Gilang nyengir. Kalau Bu Wita sudah bilang begitu berarti dia sudah menangkap dan mencerna dengan baik omongan Gilang. Waktunya Gilang mundur.

“Ya, gitu, deh, Bu. Kalau saya, mohon maaf, ya, Bu, belum berani menikah karena masih berada di situ levelnya. Sampai nanti saya dapat hidayah yang bisa mengubah persepsi saya baru saya mikir soal nikah.”

“Kamu sudah pernah ngeseks, ya, sama pacar kamu?”

“Sudah, Bu,” Gilang sok-sok malu-malu.

“Sudah kuduga,” Bu Wita tidak men-judge Gilang. Dugaan Gilang karena Bu Wita orang kota dan sudah lumrah dengan perilaku seperti itu.

“Ibu belum pernah, ya?”

“Sama suami. Waktu kami belum menikah.”

“Oh. Enggak mau coba sama yang lain?”

“Sudah tua.”

“Masih cantik.”

Lalu mereka tertawa dan Gilang pamit tidur. Tugasnya selesai. Tinggal menuai hasil. Hasilnya? Ada perubahan dalam sikap Bu Wita pada Gilang sewaktu mereka bangun tidur nanti.


Bersambung.

--

Kebaca enggak pola Gilang kalau dia lagi berusaha meyakinkan orang kayak gimana, Hu?

Kerenlah malah jd belajar ilmu komunikasi wkkwkw
 
keren ceritanya,
Update dikit...

13

Kita sebut adiknya Gilang sebagai Anita dan suaminya anggap saja bernama Mas Dedi. Kematian keduanya berimbas besar bagi banyak orang. Setelah menikah dengan Mas Dedi, Anita tinggal di rumah orangtua Mas Dedi karena ibunya sudah lama meninggal dan ayahnya yang sudah pensiun punya penyakit gula yang cukup parah jadi harus diurus. Di rumah itu juga tinggal dua adik Mas Dedi. Satu sudah kuliah, satu lagi baru masuk SMA. Mas Dedi, selain membiayai Anita sebagai istrinya, juga membiayai ayah dan kedua adiknya. Mas Dedi punya bisnis IT yang lumayan maju dan menjadi tulang punggung keluarga.

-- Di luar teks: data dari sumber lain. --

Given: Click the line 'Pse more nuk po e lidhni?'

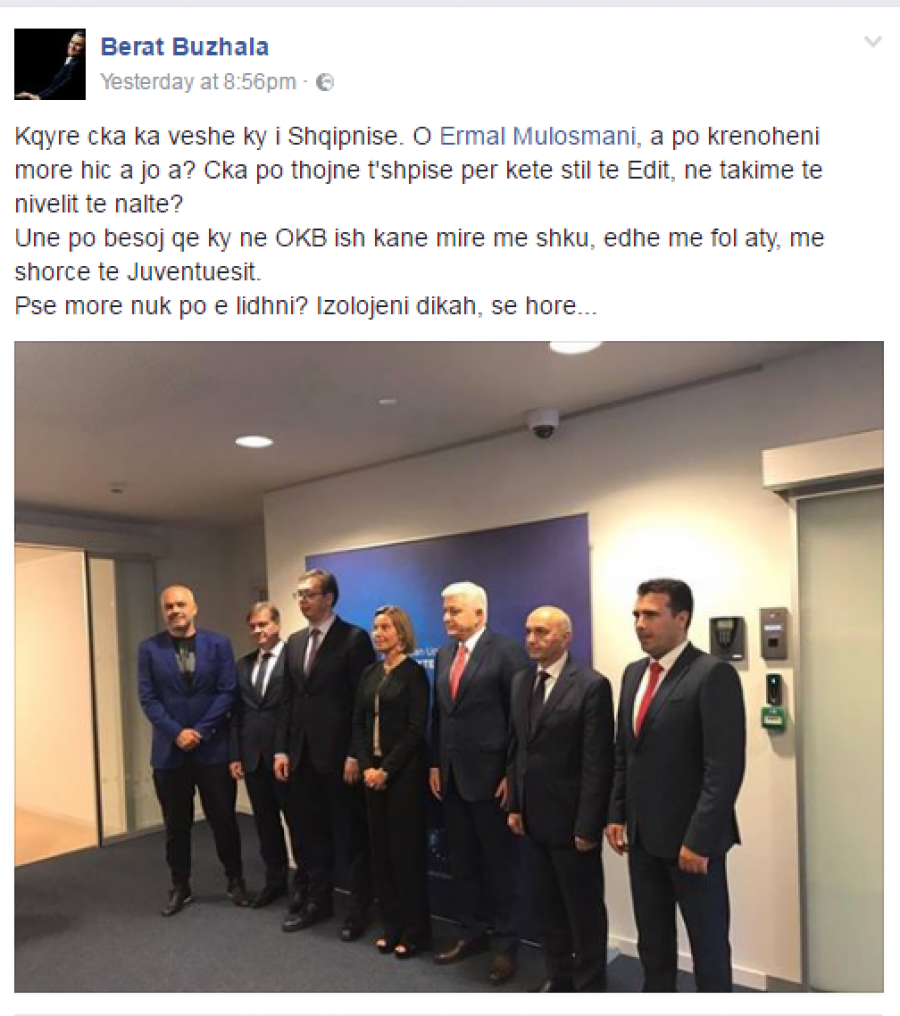Looking at the screenshot, I should tap(306, 305).
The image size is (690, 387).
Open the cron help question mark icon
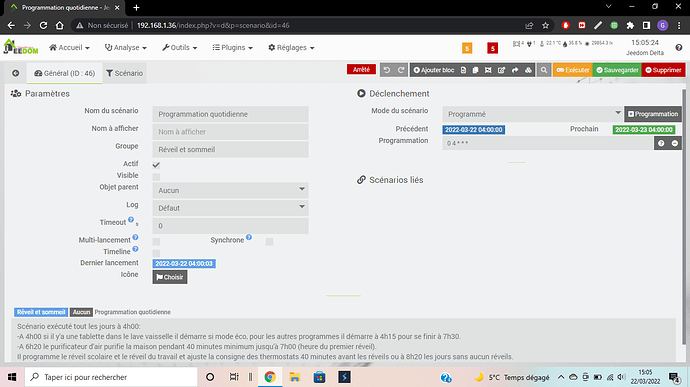pyautogui.click(x=661, y=144)
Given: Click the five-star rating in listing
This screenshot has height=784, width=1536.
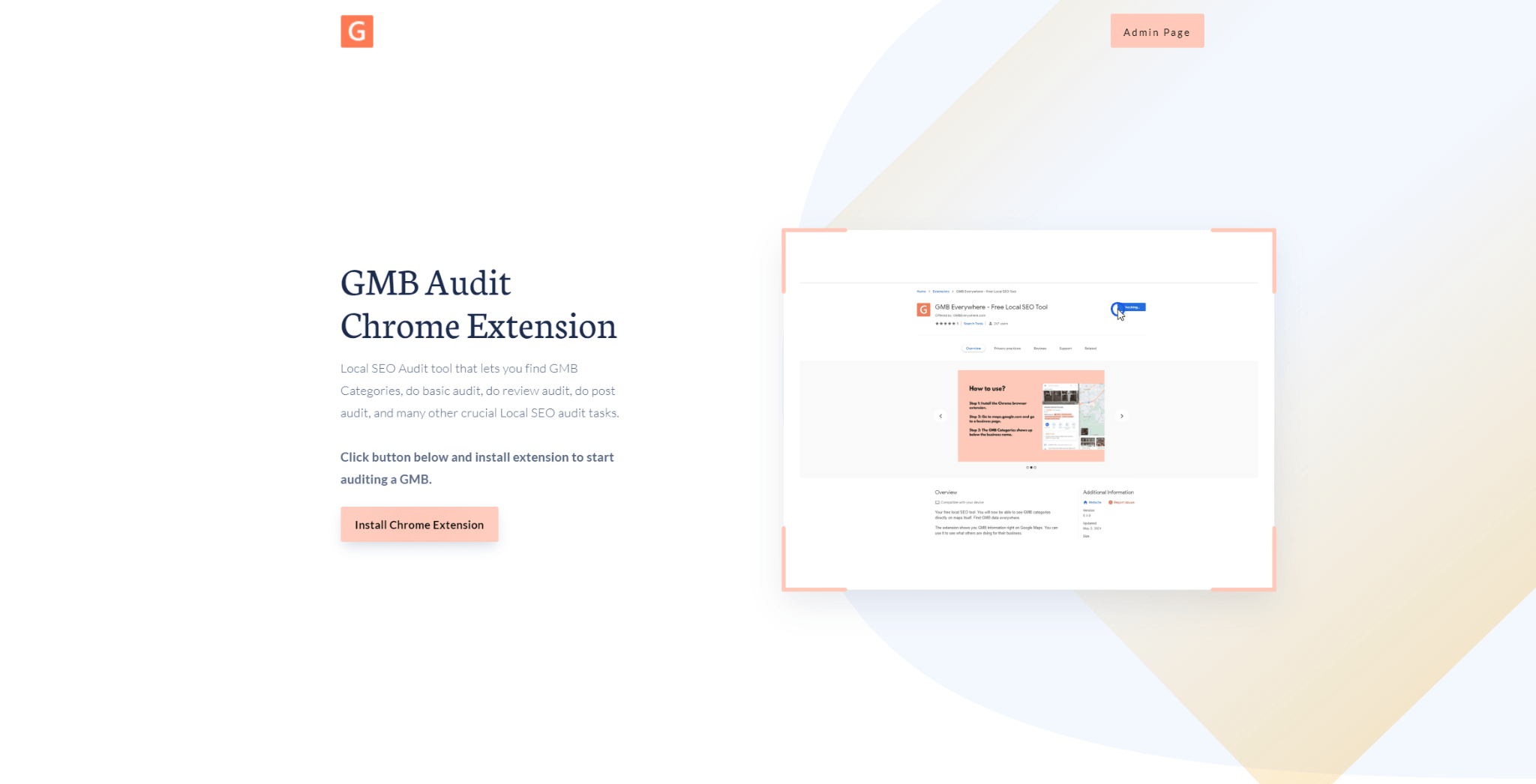Looking at the screenshot, I should click(x=945, y=324).
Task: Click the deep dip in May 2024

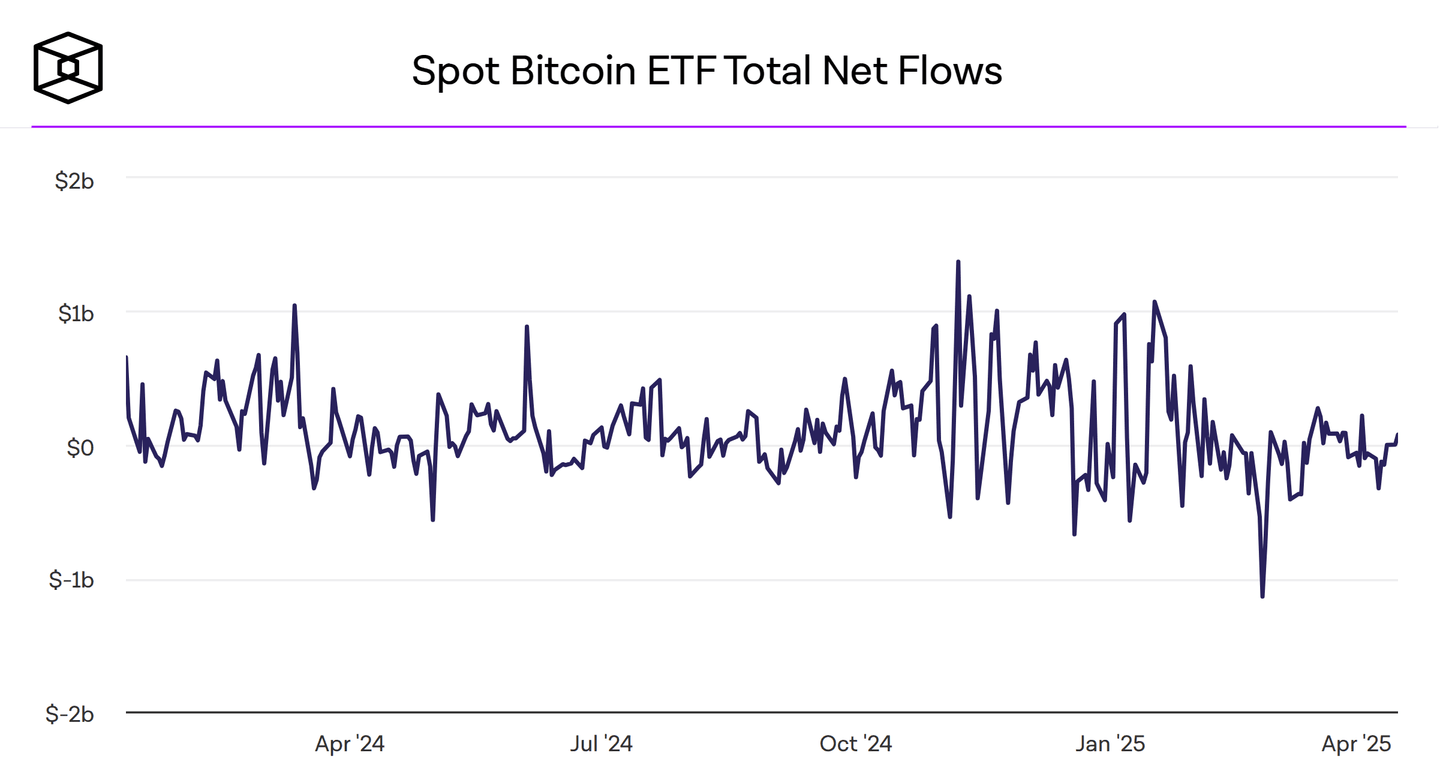Action: pos(433,519)
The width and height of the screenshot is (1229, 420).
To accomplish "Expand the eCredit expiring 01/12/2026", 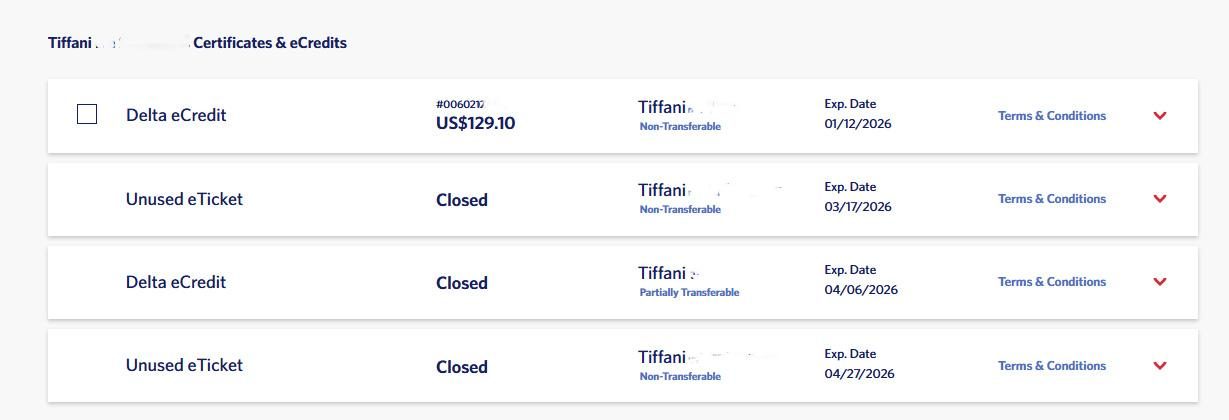I will pos(1160,116).
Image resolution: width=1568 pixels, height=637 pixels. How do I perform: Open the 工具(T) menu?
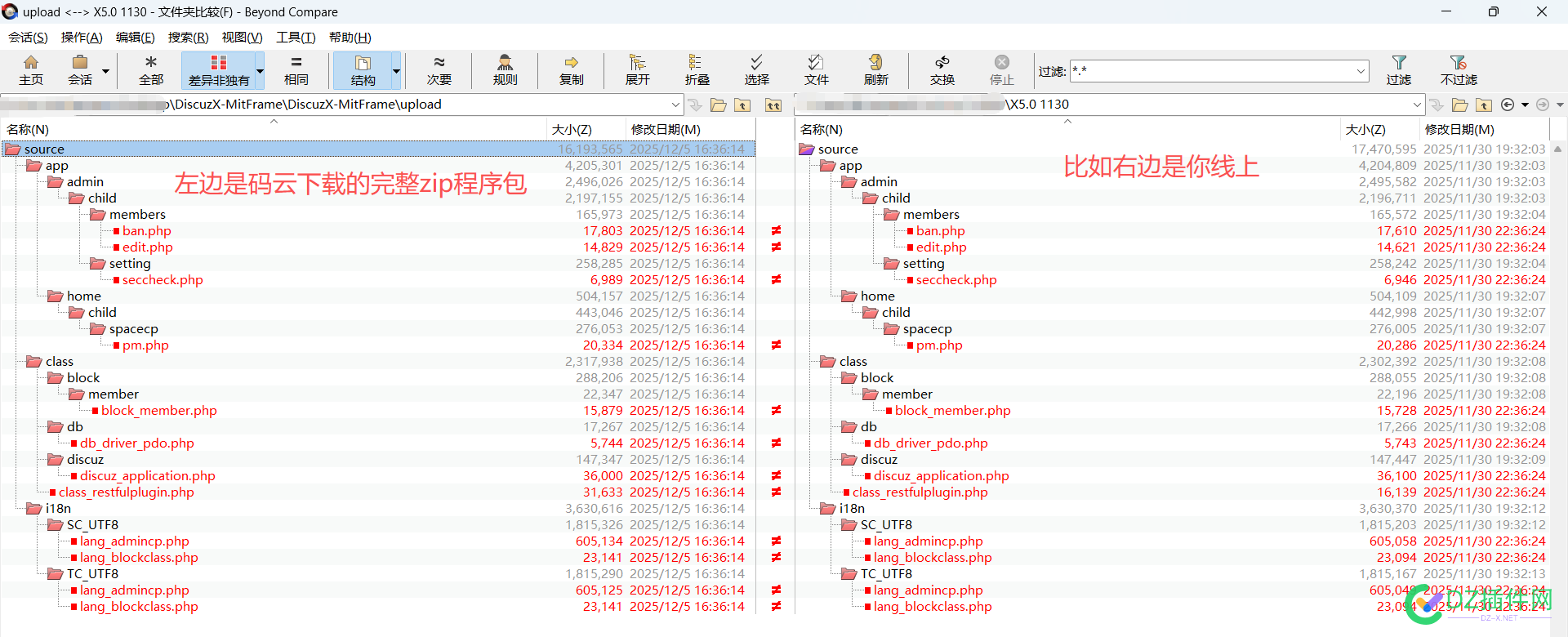click(x=296, y=38)
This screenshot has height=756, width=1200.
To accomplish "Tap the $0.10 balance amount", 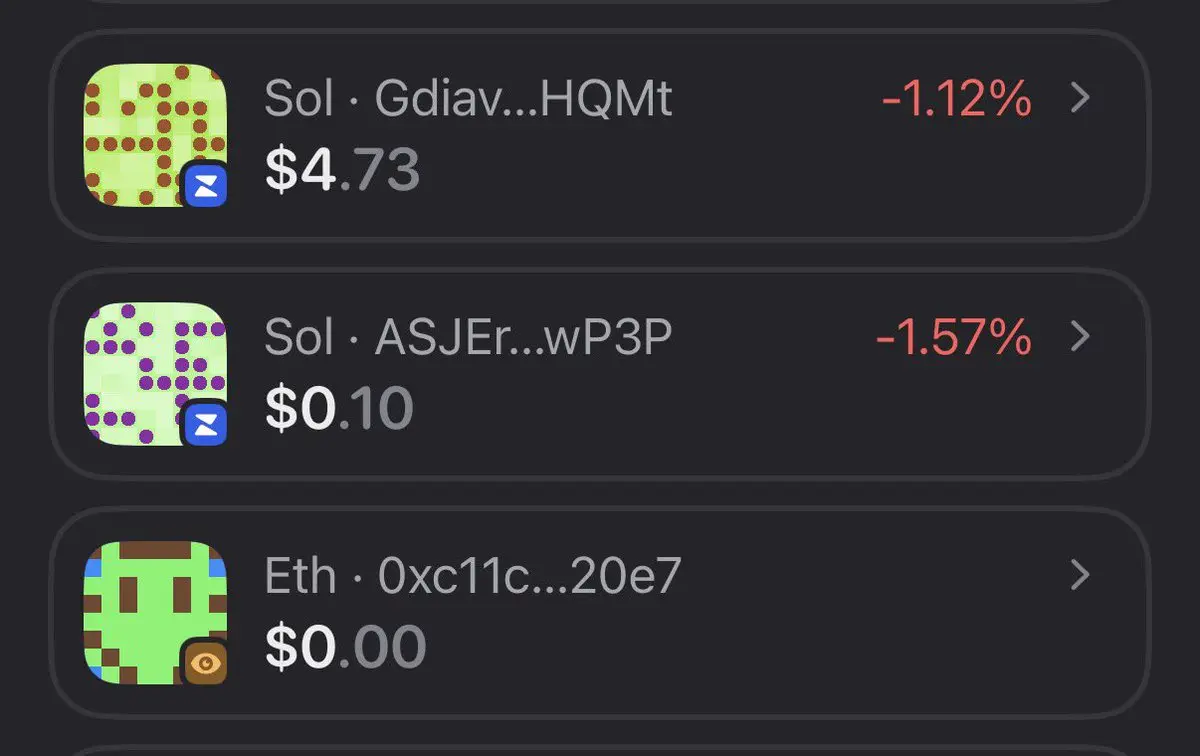I will pyautogui.click(x=339, y=409).
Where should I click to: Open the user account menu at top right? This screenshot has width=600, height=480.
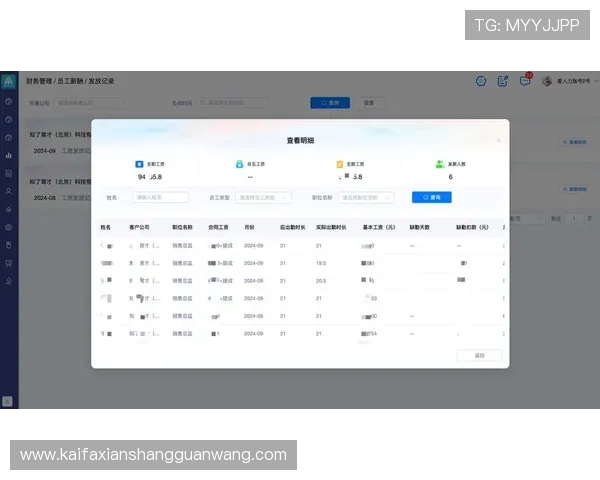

Ayahnya butuh biaya obat setiap minggunya sekitar dua juta, belum biaya rumah dan biaya sekolah dan juga biaya jajan adik-adiknya. Belum lagi biaya bulanan buat Anita yang juga sedang hamil. Pengeluaran keluarga Mas Dedi ketika hidup sekitar 16 juta per bulan. Ketika meninggal, keluarga Mas Dedi selain ditimpa kesedihan juga kelimpungan bagaimana mereka bisa membayar biaya sehari-hari.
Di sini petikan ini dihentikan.